• _TEXTO CITADO_:
Agora vamos nos colocar nos sapatos dos estrategistas americanos. A escalada das relações dos EUA-OTAN com a Rússia é óbvia. Moscou se comportou como uma potência regional soberana nos casos da Ossétia do Sul e da Abkhazia em 2008, da Crimeia e Nova Rússia em 2014 e finalmente da Síria em 2015 e se necessário, usará esse poder para insistir em seus interesses nacionais em certas áreas. É incompatível com a continuação da hegemonia americana que ainda é global. Moscou teria que construir sua política em acordo com Washington e com a OTAN e, é claro, essas ações não apaziguariam a força das sanções. Portanto, apesar da cortesia superficial e da retórica liberal, a Rússia está fora do controle ocidental. Isso é um fato. E Washington deve de alguma forma responder a isso. Se isso for admitido, seria equivalente à negação da hegemonia. Mas no evento de declínio, o Império Americano não se deterá necessariamente nas fronteiras que ele ainda controla firmemente hoje. Encorajados pelos sucessos dos russos, podemos querer olhar para a força dos americanos. Portanto, na posição dos estrategistas de Washington, seria lógico ativar todas as seis Frentes. Especialmente porque, em todos os seis casos, a América não superará a si mesma: mesmo o pior resultado não causaria seu colapso fatal, já que ela está protegida por uma vasta zona europeia, norte-africana, seguida pelos Oceanos Atlântico e Pacífico no oeste (especialmente já que não há atividades russas em seu lado oriental). Ademais, será bem razoável sincronizar os golpes contra a Rússia de todos os lados: militantes na Síria, apoiando a Turquia, fazendo Kiev começar uma nova rodada de combates (e mesmo atacar a Crimeia), influenciando as estruturas terroristas salafistas domésticas da Rússia, apoiando a Quinta Coluna (encontrando a ocasião social apropriada) e colocando mais sanções para encorajar a Sexta Coluna a sabotar de forma mais ativa e eficiente.

Ao mesmo tempo, seria igualmente lógico por um lado manter e talvez até fortalecer as sanções, reduzir os preços do petróleo em alguns pontos, e, ao mesmo tempo, começar atacando a liderança russa com trollagens conciliatórias como "o Ocidente te ajudará", "os terroristas são um problema comum" (comum porque alguns lutam com eles, e outros os apoiam) e "o principal problema é a China" (deixem os russos negar seu arsenal nuclear, e nós os protegeremos, colocando nossos mísseis nucleares em seus territórios) etc.

• _PROBLEMA 1_:
De acordo com o texto sobre a estratégia americana diante da Rússia, em que ano Moscou agiu como potência regional soberana na Síria?
• _PROBLEMA 2_:
Continue o texto sobre a estratégia americana diante da Rússia a partir da última frase apresentada.

• _DADOS DISPONÍVEIS_:

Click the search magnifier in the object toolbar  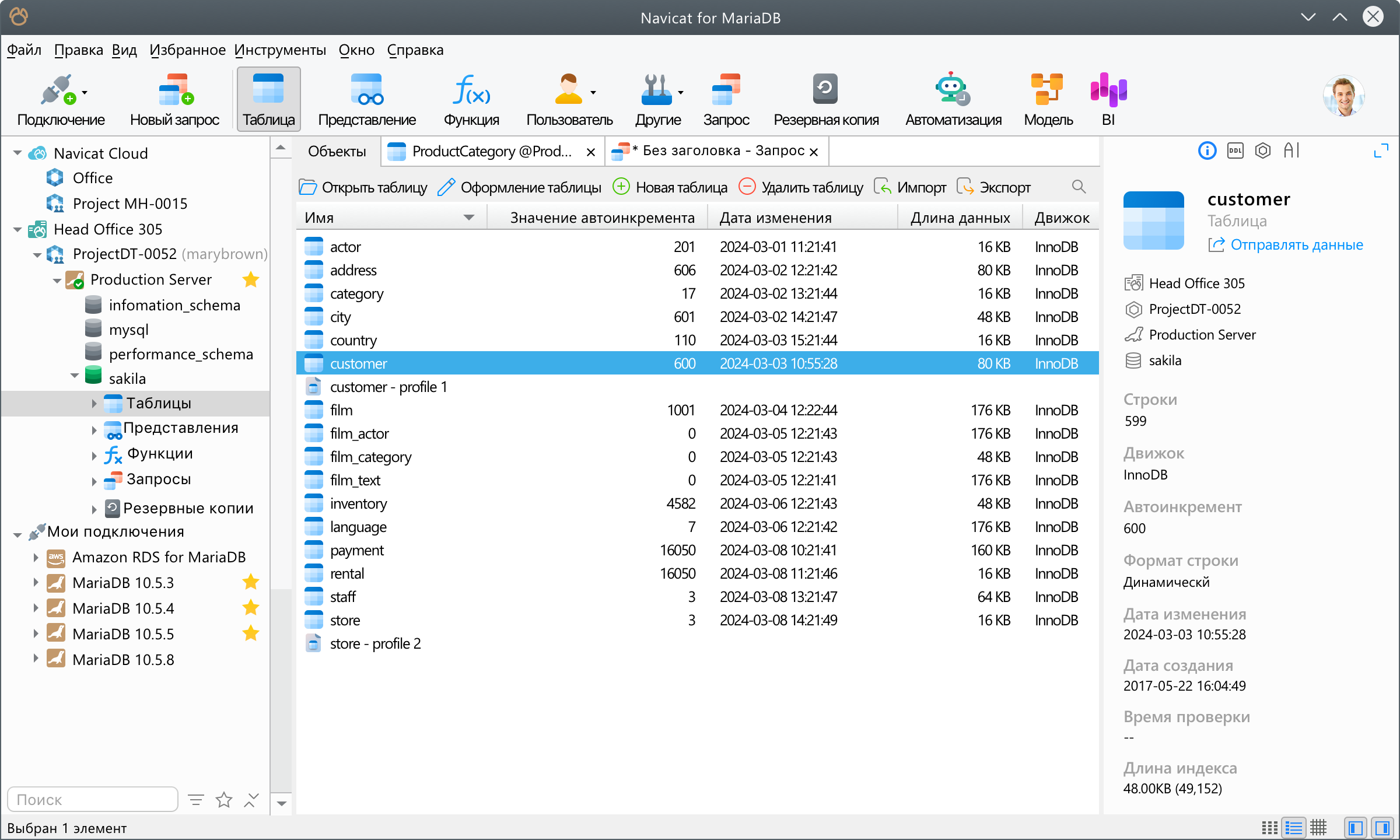(x=1079, y=187)
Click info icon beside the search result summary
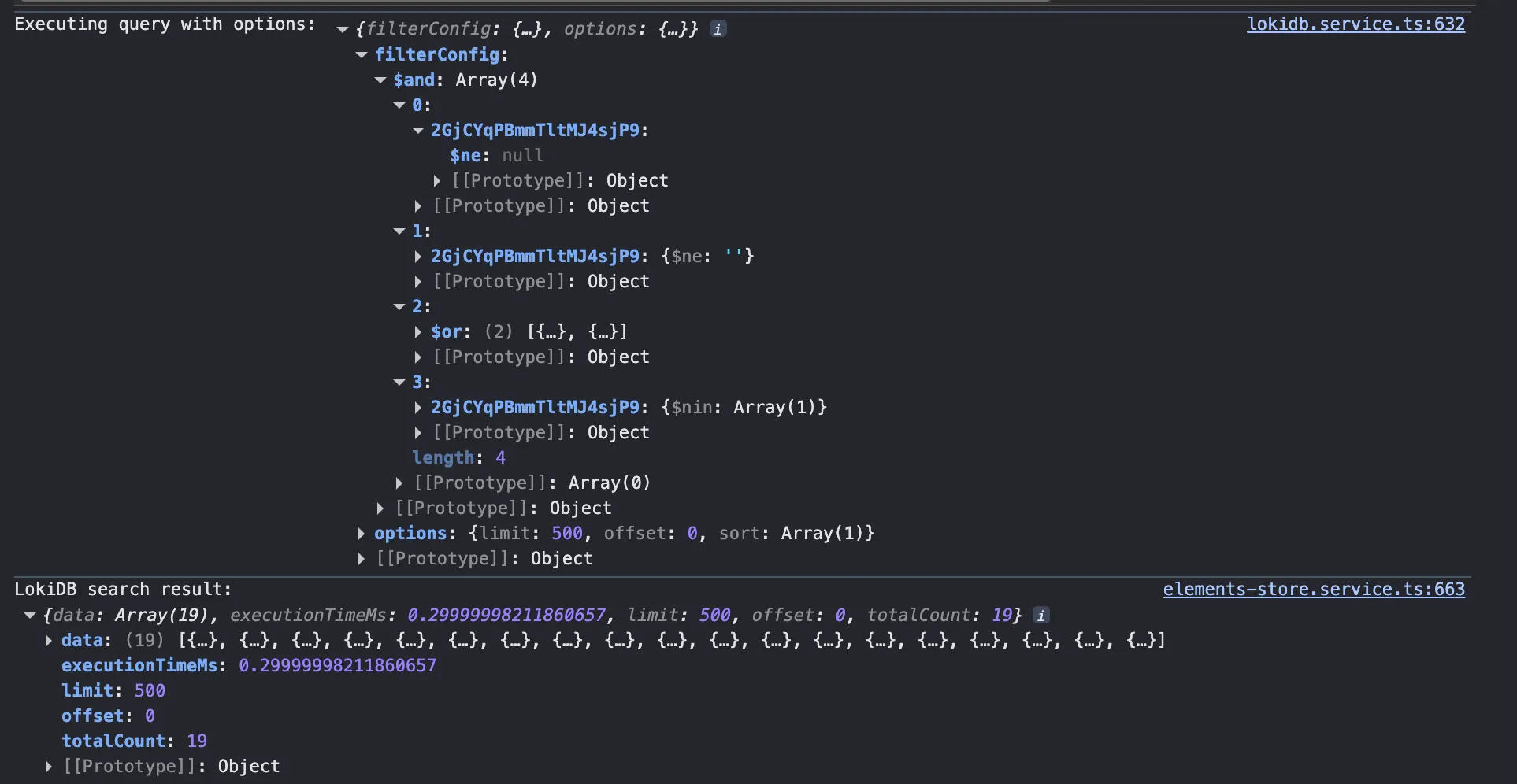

• _RESPOSTA ESCRITA 1_:
Em 2015.

• _RESPOSTA ESCRITA 2_:
Porém, a simples estimativa analítica oculta algo muito sério. Guerra. Uma verdadeira com mares de sangue, chamas, tortura, sofrimento e dor. A guerra em que estaremos envolvidos. E, como as três frentes estão fora da Rússia, é provável que a guerra em territórios estrangeiros estará acompanhada por guerra civil. Isso, porém, nós sabemos muito bem da história.

Estratégia Vitoriosa: Inimigo Interno

Imaginemos que nós, muito objetivamente, estimamos os riscos, e nossa análise está correta. O que deve a Rússia fazer em tal situação? Ao travar a guerra ou pelo menos ao estarmos próximos dela, nós não devemos reagir apenas situacionalmente, mas também ter um plano para como travar a guerra e vencê-la. É bastante lógico ter o desejo de vencer, não é? Agora é importante encontrar uma maneira de como alcançá-lo, mesmo que apenas na teoria.

É óbvio que só se pode travar guerra efetivamente com um inimigo externo se a sociedade está bastante consolidada e mobilizada internamente. É desejável estar mentalmente preparado para a guerra. Para fazê-lo, as pessoas devem compreender quem é o inimigo e quem não é, e, mais importantemente, por que este é o caso e não é de outra forma. Você não deve demonizar o inimigo no início da guerra. A imagem do inimigo deve ser formada com antecedência e deliberadamente.

Portanto, a primeira tarefa para alcançar a vitória seria uma campanha completa para criar uma imagem inteiramente negativa, monstruosa e satânica dos Estados Unidos e do Ocidente em geral. Portanto, o Ocidente é o lugar em que o diabo reside. É o centro dos tentáculos capitalistas globais. É a matriz da perversão cultural degeneradora e da posse feroz da falsidade e do cinismo, violência e hipocrisia. A Rússia já faz isso, mas como a Sexta Coluna é a responsável pela propaganda anti-ocidental, ela é uma caricatura ou algo miserável e muito pouco convincente. É esta sabotagem que descreve a essência da Sexta Frente. Seus "soldados" não se recusam a obedecer às ordens do governo, até pedindo mais e mais, mas sua execução se tornou uma farsa, estultificando e sutilmente desacreditando todas as iniciativas. Propaganda esquisita e pouco sincera não raro gera o efeito contrário. Portanto, ao criar as imagens do inimigo americano e seus satélites (que nós de fato temos que combater), seria lógico acusar aqueles que pensam exatamente dessa maneira e puni-los com máxima clareza e cogência para as massas adormecidas. Enquanto isso, os agentes de influência ocidental recebem o encargo de criticar o Ocidente. com resultados previsíveis. Tal abordagem é incompatível com a "estratégia para a vitória" e deve ser reconsiderada (se a Rússia quiser ter pelo menos uma chance de vencer na guerra vindoura).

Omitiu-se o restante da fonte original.